The concept of supported decision-making -- an arrangement in which people with disabilities or cognitive limitations can designate a person or people to help them make their own decisions with support rather than having someone else, often a legally-appointed guardian, make decisions for them -- has been piloted here since 2014.

"Everyone uses SDM every day. Even all of you sitting here today will be using SDM. It is hard to believe, but everyone uses SDM in their life -- friends, family, coworkers, we all have to talk to somebody about something," Kim Plaut, a board member of the self-advocacy organization Massachusetts Advocates Standing Strong, told the Judiciary Committee. "Today, you guys will sit together and decide whether or not to pass this bill. That is SDM; talking to each other, making a decision in your lives. Please pass the supported decision-making bill so that we have that same opportunity as people with disabilities to make decisions in our lives."

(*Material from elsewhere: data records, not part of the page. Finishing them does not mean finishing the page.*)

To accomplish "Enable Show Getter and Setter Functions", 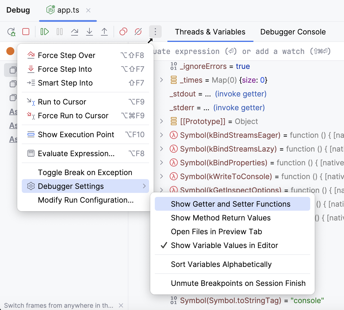I will pos(230,204).
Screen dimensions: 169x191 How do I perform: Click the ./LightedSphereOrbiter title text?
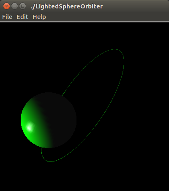point(67,6)
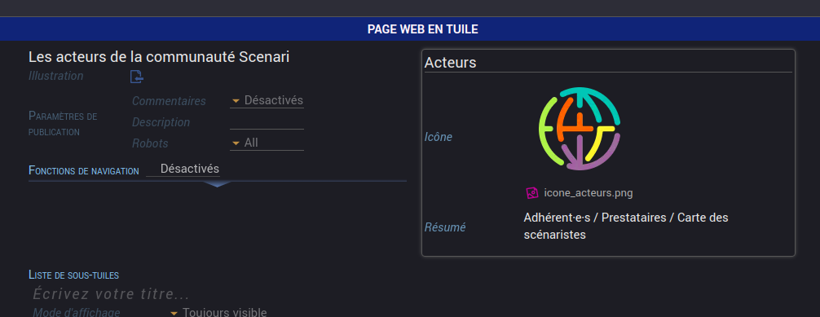The image size is (820, 317).
Task: Open the icone_acteurs.png file link
Action: point(589,193)
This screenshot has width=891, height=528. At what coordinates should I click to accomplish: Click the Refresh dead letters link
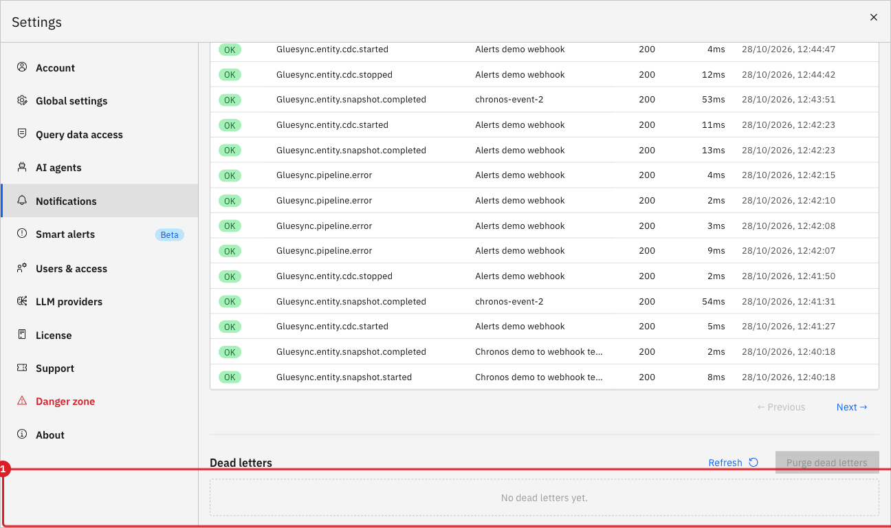click(x=725, y=463)
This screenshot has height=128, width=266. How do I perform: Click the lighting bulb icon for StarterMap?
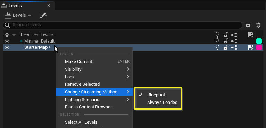point(217,47)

Bill backers told the committee that supported decision-making, which the Mass. Developmental Disabilities Council describes as "an alternative to guardianship that allows an individual to make decisions about his or her own life with a team of chosen supporters," does not take guardianship off the table as an option.

Barbara L'Italien, the former state senator who is now executive director at the Disability Law Center, told the committee about conversations she had with former Rep. Tom Sannicandro, a lawyer who specializes in estate planning for families with children with special needs, around the time that her son with autism was turning 18 years old. She said she thought her son would benefit from some guidance, but that guardianship "felt so heavy-handed, so over the top, and so unnecessary for my son."

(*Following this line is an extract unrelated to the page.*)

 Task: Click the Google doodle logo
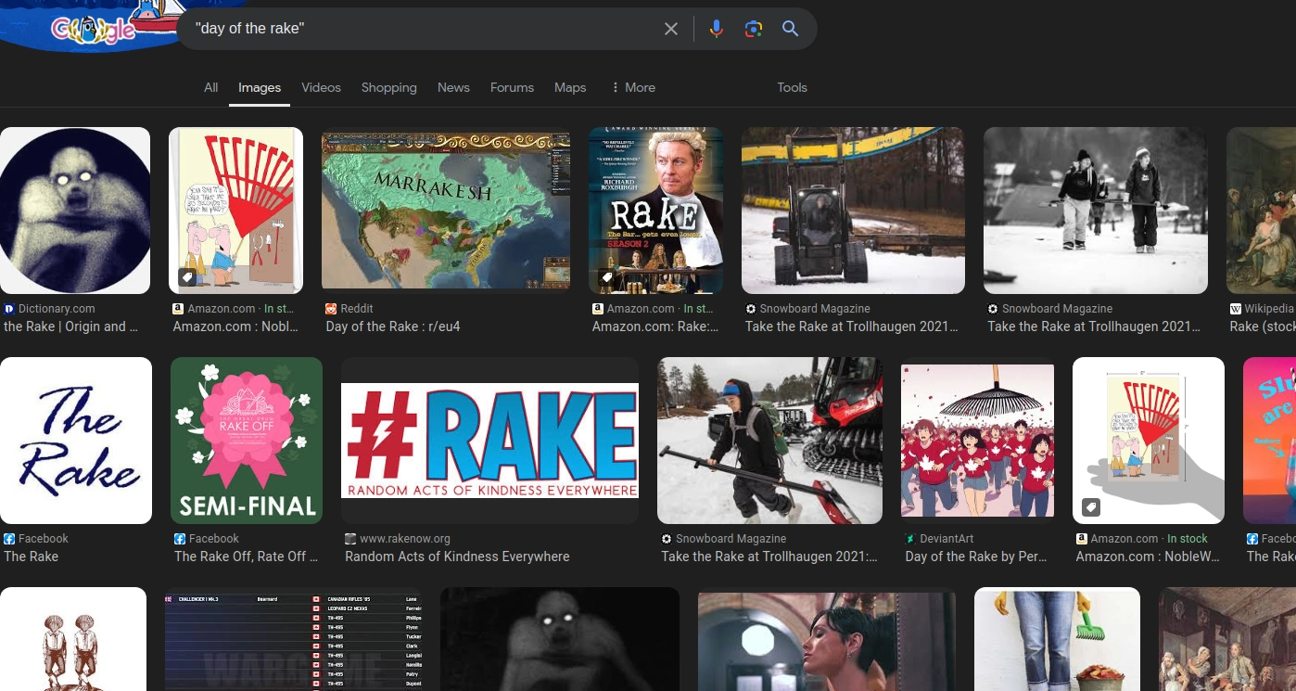click(x=91, y=26)
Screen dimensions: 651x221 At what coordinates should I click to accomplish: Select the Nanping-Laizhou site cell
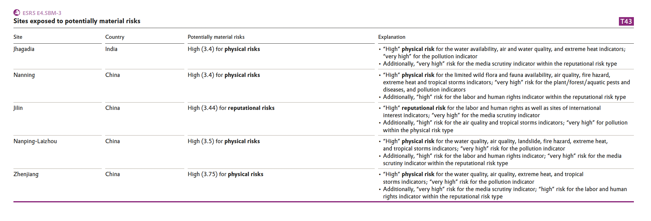(35, 141)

"For my son, having the opportunity to weigh in on issues around his health, his finances, his housing, his employment, his social relationships is critically important and central to his sense of wellbeing. And so the thought that that would be taken away, in part or in whole, just did not make sense. So we did not seek guardianship," L'Italien said. "However, we are -- my husband and I are -- part of my son's life every single day and try to help him. But he leads the way, and that's the way it needs to be. And so I really believe that we have a gaping hole here in Massachusetts, having an all-or-nothing approach to supporting and assisting folks."

While some of the people who testified gave examples of having a parent act as a decision-making supporter, supporters do not have to be relatives and a person can have a team of supporters who each advise on a particular subset of issues.

Massachusetts Advocates for Children Executive Director Anna Krieger told the committee that the bill will do a few important things: it will make supported decision-making more accessible by requiring schools and courts to mention it as an alternative when discussing guardianship, it will clearly define the roles of a supporter, and it will establish rules for what must be included in a supported decision-making agreement.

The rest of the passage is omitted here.